Hay chicos que viven con dolor de panza. Hay adultos que
también. Cuando el hambre es extrema y se extiende a muchas
personas de la misma comunidad o región, ya no se habla de
“hambre” sino de “hambruna”. En países como Sudán Occidental
–que atravesó guerras civiles y limpiezas étnicas– se habla, por
ejemplo, de “hambruna”. Pero curiosamente, y según observa el
economista español Luis de Sebastián en su libro Un planeta de
gordos y hambrientos, no se habla de hambruna cuando millones de
personas se duermen silenciosamente sin saber si comerán mañana.

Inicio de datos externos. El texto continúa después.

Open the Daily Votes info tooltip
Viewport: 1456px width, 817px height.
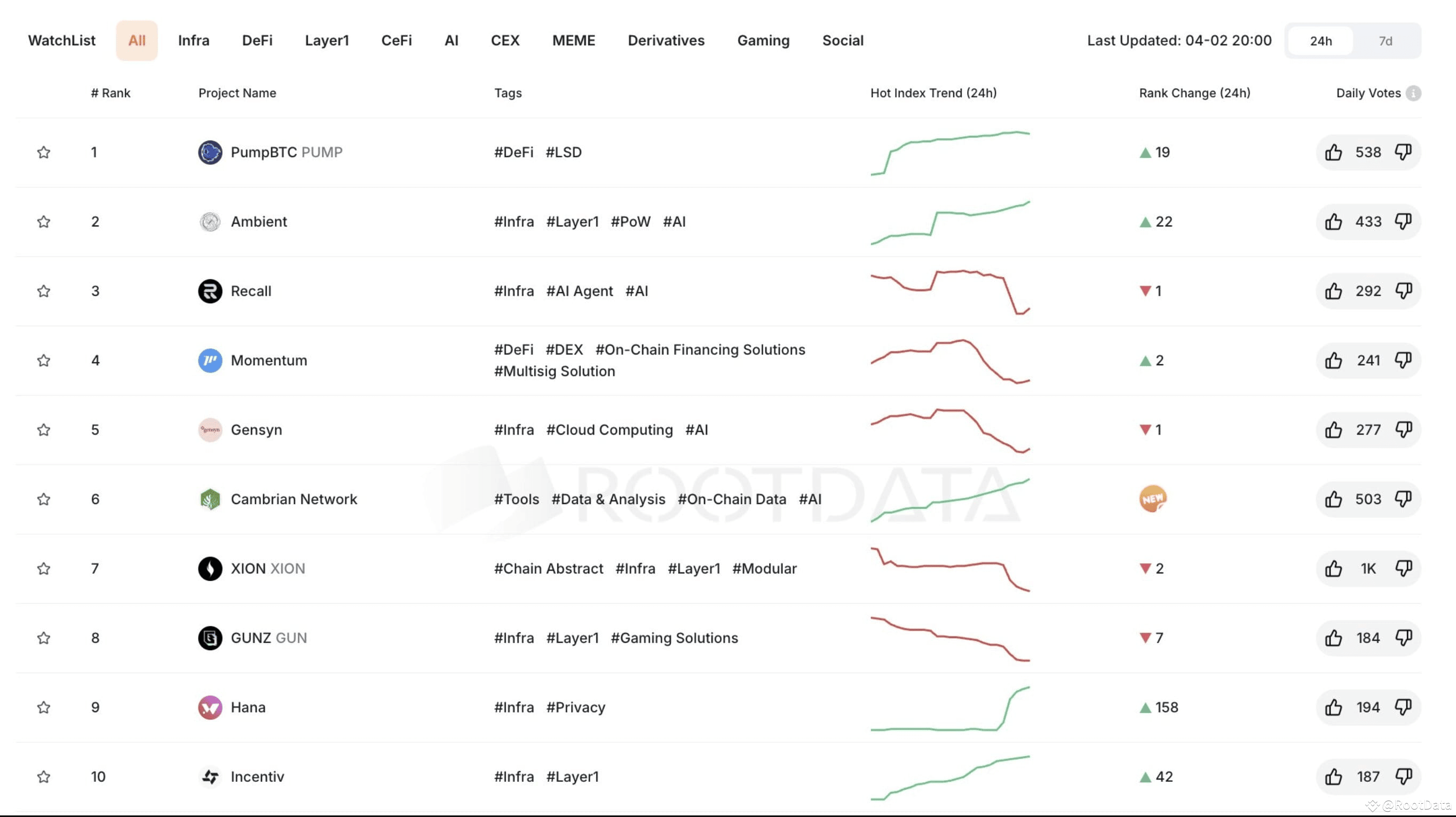tap(1414, 93)
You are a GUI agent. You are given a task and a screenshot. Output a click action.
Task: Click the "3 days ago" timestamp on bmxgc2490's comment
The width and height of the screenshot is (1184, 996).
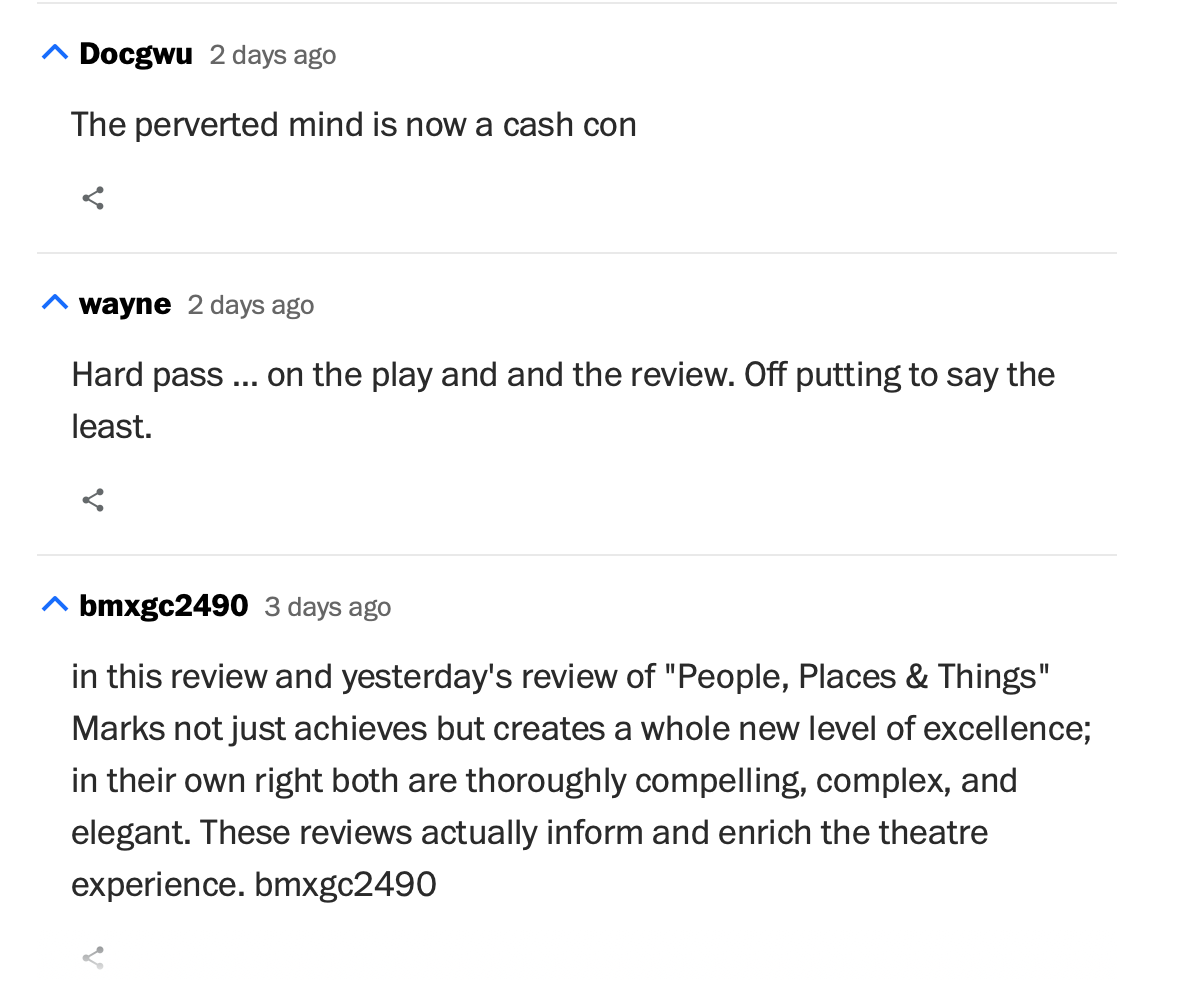(x=328, y=607)
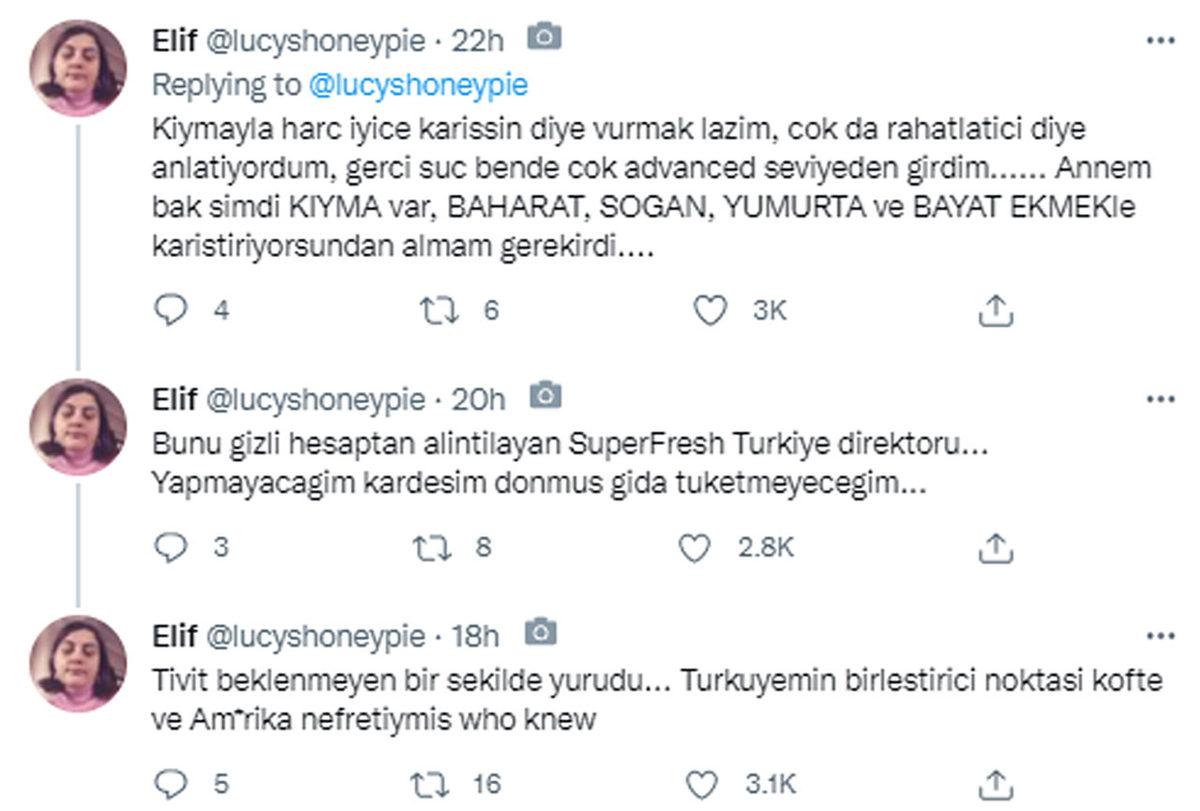The height and width of the screenshot is (811, 1200).
Task: Open the more options menu on the 20h tweet
Action: pos(1161,398)
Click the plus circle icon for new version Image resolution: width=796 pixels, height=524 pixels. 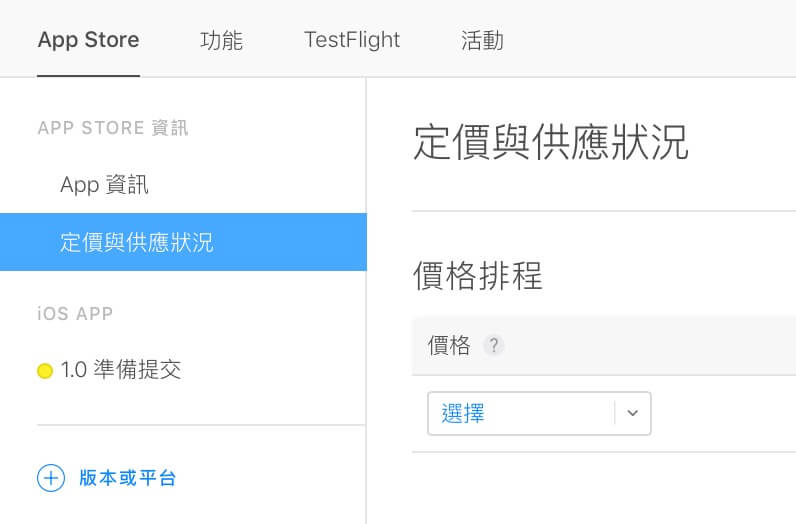(51, 478)

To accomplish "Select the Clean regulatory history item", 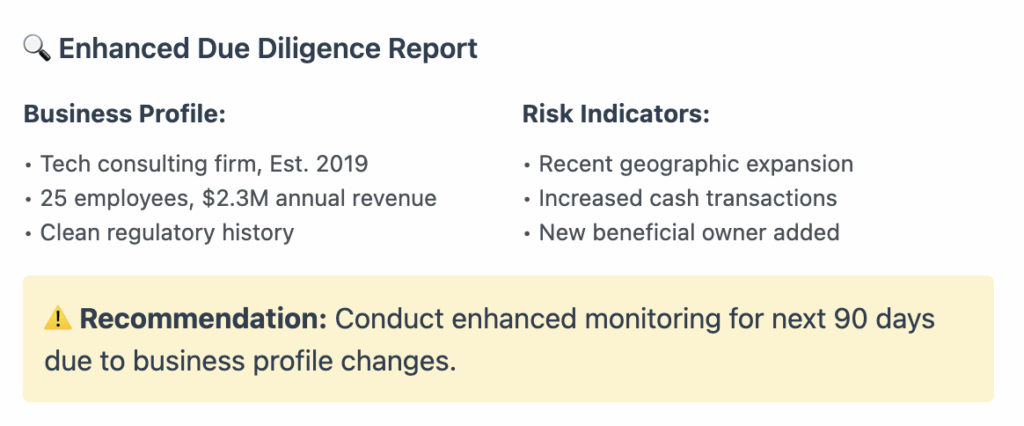I will coord(166,233).
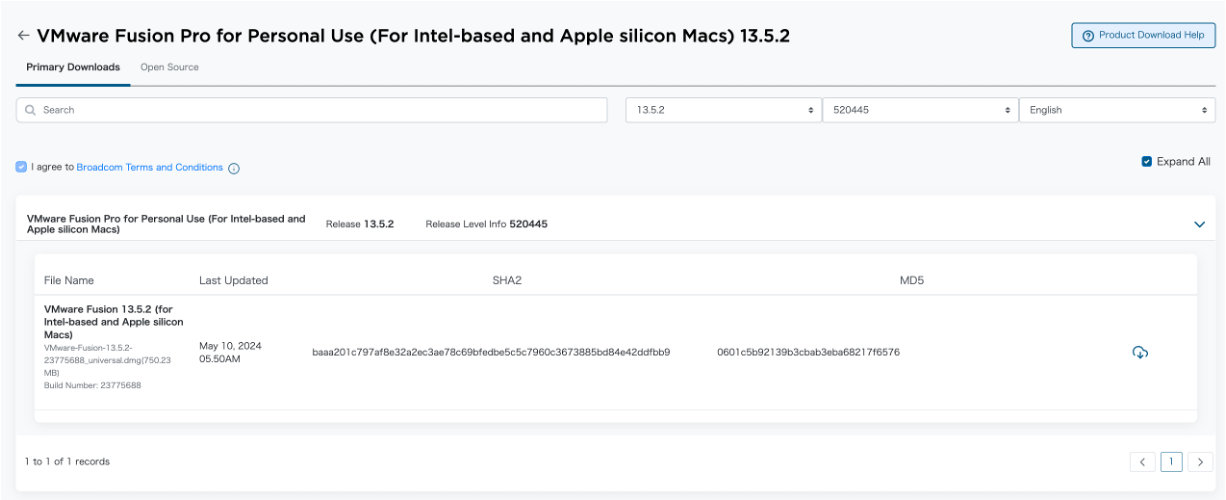Screen dimensions: 1226x500
Task: Click the search magnifier icon
Action: pyautogui.click(x=31, y=110)
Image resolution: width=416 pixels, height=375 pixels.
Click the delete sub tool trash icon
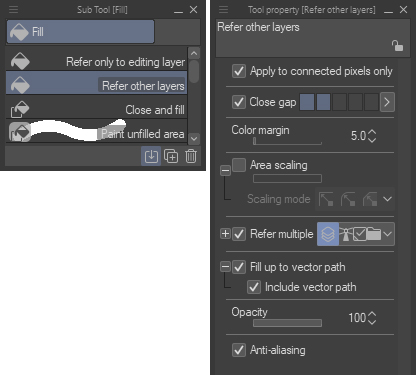(191, 156)
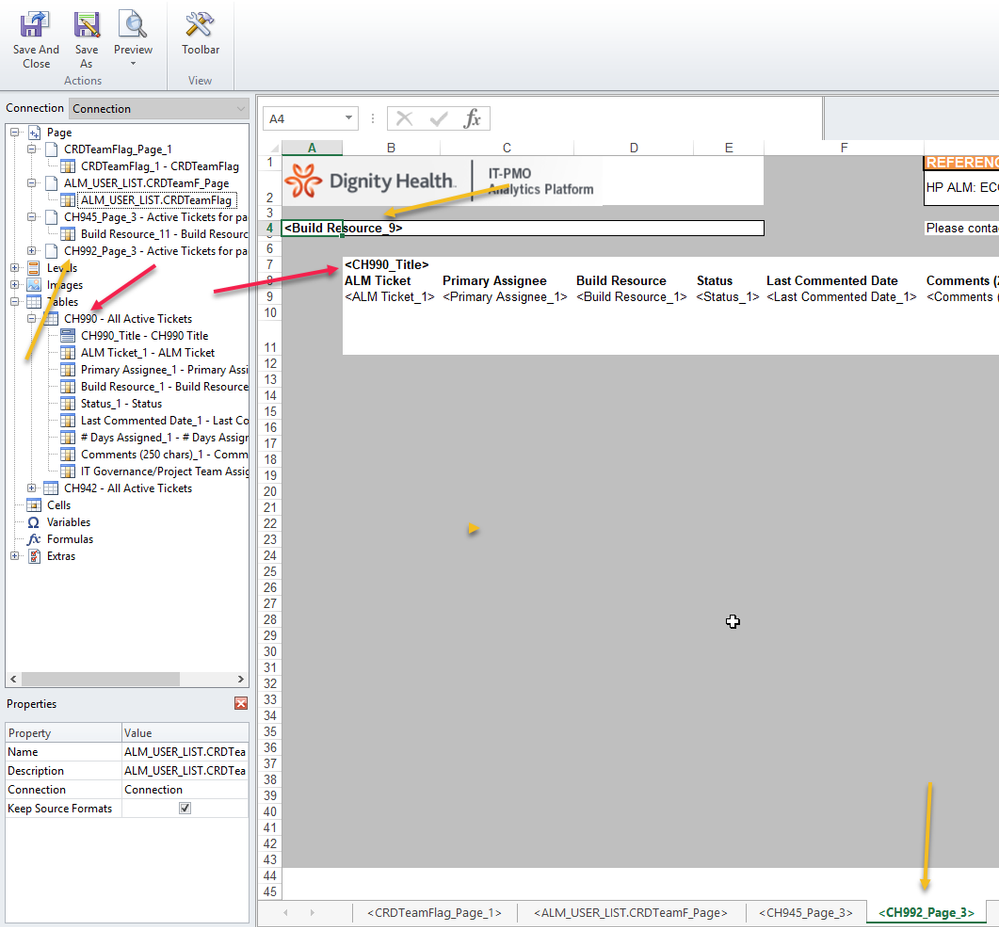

De Sebastián advierte que, en esta materia, América Latina
apenas ha avanzado. Si bien se redujeron mucho la pobreza y el
hambre en los años 70 (cuando llegó a haber 46,2 millones de
hambrientos), ambas tuvieron un rebrote durante el ajuste
propiciado por el Consenso de Washington para pagar la deuda
externa. De ahí que, a principios de la década de 1990, los
hambrientos latinoamericanos fueron 60 millones, que luego
terminaron reduciéndose a 52 millones.
Las consecuencias del hambre en los niños son múltiples:
aumentan la mortalidad, la morbilidad y los problemas de peso y
estatura, y disminuye el rendimiento escolar. Algo de eso puede
intuirse en Acuba: hay un abismo entre la edad y el talle de los
chicos. Y así, diminutos, inquietos, metidos en cuerpos que
parecen jaulas, van llegando al comedor con el plato hondo en la
mano (una hora después llegarán sus padres, preguntando si hay
sobras). Mientras esperan la llegada del almuerzo, las criaturas
hacen dibujos. Todos dicen “Marcelo te keremos” en treinta
formas distintas. Uno de ellos llega a manos de Rodríguez, que
mira el papel y sonríe por única vez. Rodríguez es un hombre
alto, fornido, moreno. En las casas, las madres ponen orden
invocando a Rodríguez (“si te portás mal viene Marcelo”) y los
chicos terminaron viendo en él una suerte de hombre de la bolsa
o de Dios en la tierra. O las dos cosas juntas. Porque el hombre
de la bolsa, acá, es Dios.
El comedor Con los Chicos No, al igual que el 50% de las
instituciones similares, no recibe apoyo del Estado. La otra
mitad sí es subsidiada. Y aun así, en los mejores casos la
situación es compleja. Una encuesta realizada en 2009 entre 210
organizaciones –comedores, hogares, comedores escolares– por la
Red Argentina de Bancos de Alimentos asegura que el 81% de
quienes llevan estas instituciones observó un incremento en la
demanda de alimentos en los últimos meses, y sólo un 56% pudo
dar una respuesta satisfactoria a esa demanda.
Sin embargo, hay quienes creen que en los comedores no está la
respuesta final. Juan Carr, el rostro visible de la Red
Solidaria, es uno de ellos. En la Facultad de Ciencias
Veterinarias de la Universidad de Buenos Aires, Carr coordina el
Centro de Lucha contra el Hambre, una agrupación cuya labor
principal consiste en crear huertas y granjas en las zonas con
alto nivel de desnutrición infantil, de modo tal que la
población local –imposibilitada de comprar comida– pueda
producir sus propios alimentos. Hasta el momento hay 550 mil
huertas en la Argentina, realizadas también gracias al aporte de
Cáritas y del programa Pro Huerta del INTA. Pero Carr no está
conforme. Dice que podrían hacerse 900 mil huertas más y llegar
a su objetivo mayor: reducir a la mitad el número de hambrientos
para el año 2016 y llegar al hambre cero en el 2020.
–La posibilidad del hambre cero en la Argentina creo que la veo
antes de irme de este mundo –se ilusiona Carr–. Confío en estar
durmiendo y un día despertarme y decir: “Eureka”.
–¿No haría falta, además de una buena idea, voluntad
política?.
–Sí, claro. Por eso es tan difícil llegar al “eureka”.